In the newspaper today was an article about the new Early Learning Centers in our district. In these centers, kids as young as 3 will be taught literacy and “classroom skills” (eg: how to stand in line, go to centers, etc.). The centers only go up to 2nd grade, and all the work is more intense. The reason? Too many children are deemed to be unable to read at grade level by 3rd grade, and so the powers that be are trying to find ways to avoid that happening.
Some thoughts: it seems that every year I hear about school systems seeing that some kids are falling behind and saying that the solution must be do things earlier and with more intensity. Usually there are also then articles from those who are experts in childhood development saying this is the wrong approach and that children learn by play, which needs to be encouraged. Somehow the school districts never seem to pay attention to that.
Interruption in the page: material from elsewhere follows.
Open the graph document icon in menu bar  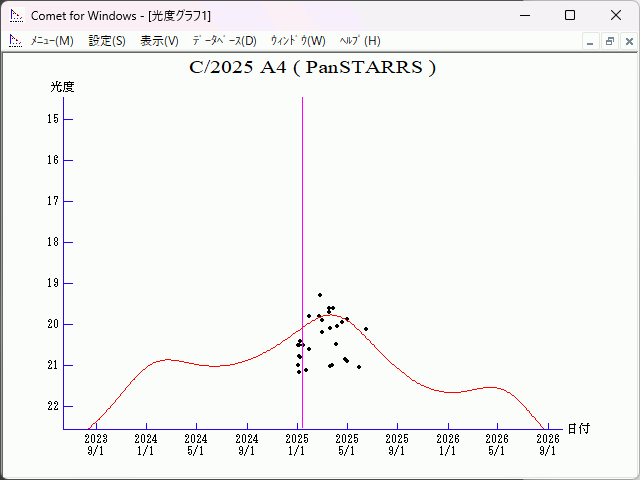pyautogui.click(x=15, y=41)
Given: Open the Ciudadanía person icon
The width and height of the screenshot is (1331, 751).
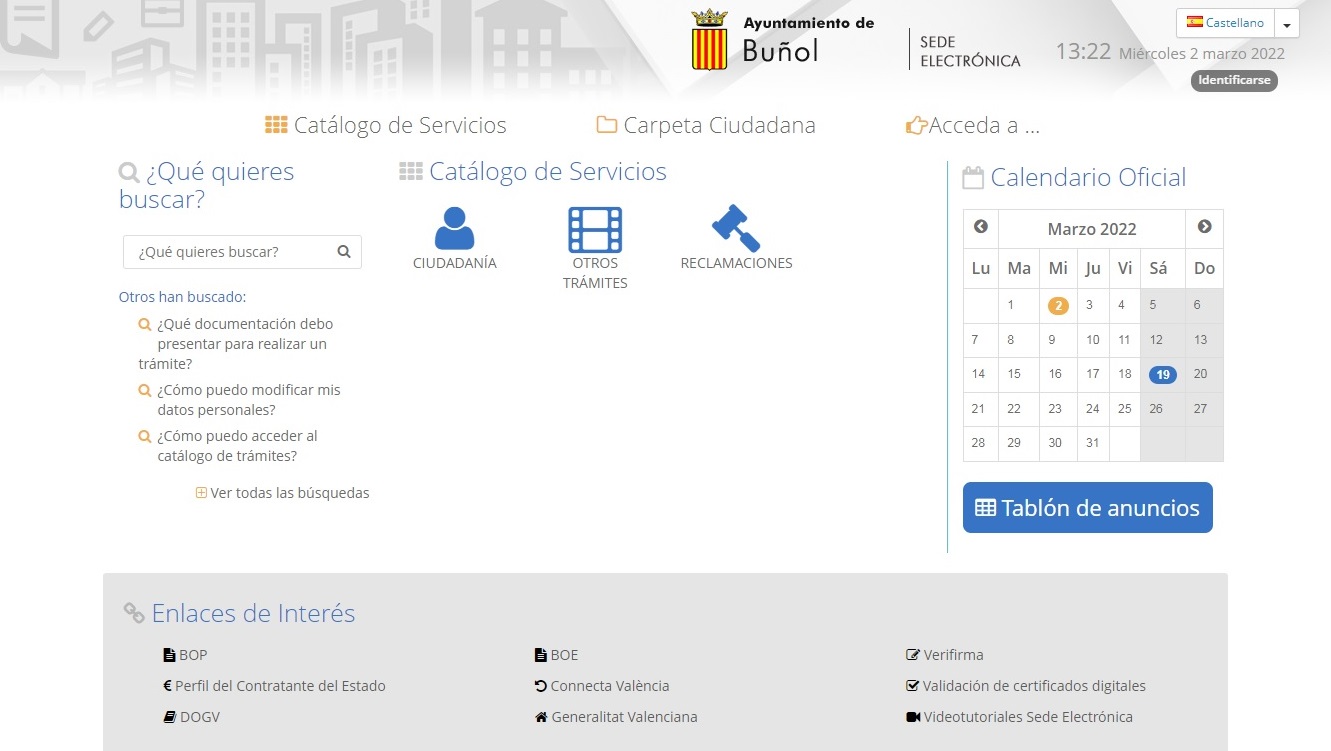Looking at the screenshot, I should pos(454,229).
How many adults could sit quietly, keeping completely focused, for an entire school day? Not many, I’d wager. But these students are expected to do so. In the article, there was a description of a 1st grade classroom. A group of students was sitting at the teacher’s desk to have discussion time with her, and it mentioned that one girl was instead standing and jumping/dancing around while answering questions. Now, my daughter is in 1st grade, and does the same thing. It’s perfectly normal for a child that age.
In the article, though, it was mentioned that most teachers wouldn’t allow that, and don’t understand that children learn in different ways, but that this particular teacher knew the girl was engaged in the lesson and so was okay with it. How sad is it if our teachers don’t know that this age-appropriate, developmentally appropriate? I remember when I was teaching 3rd grade. I had a student who just truly needed to be standing and moving around to do his work. I made an agreement with him where he could do that, provided he was within reach of his desk. Suddenly, his behavior problems weren’t a problem, because he was able to do his work. When I praised him and recommended him for an accelerated program, though, I was met with skepticism.
My own children wouldn’t do well in a program where they had to sit quietly for hours on end. K needs to walk around to think about his ideas. C needs to bounce around. Often they try to sit on my birthing ball to do their work. And really, I don’t want them to just sit still all day. Don’t we hear every day about the obesity problem and that children (and adults) aren’t active enough? Why would I then want to make them develop the habit to be sedentary during most of their waking hours?
So really, I just want kids to be allowed to be kids. It’s how they learn best. Maybe we should change our methods to match their reality and development, instead of expecting them to just be quiet and sit still to make our lives easier.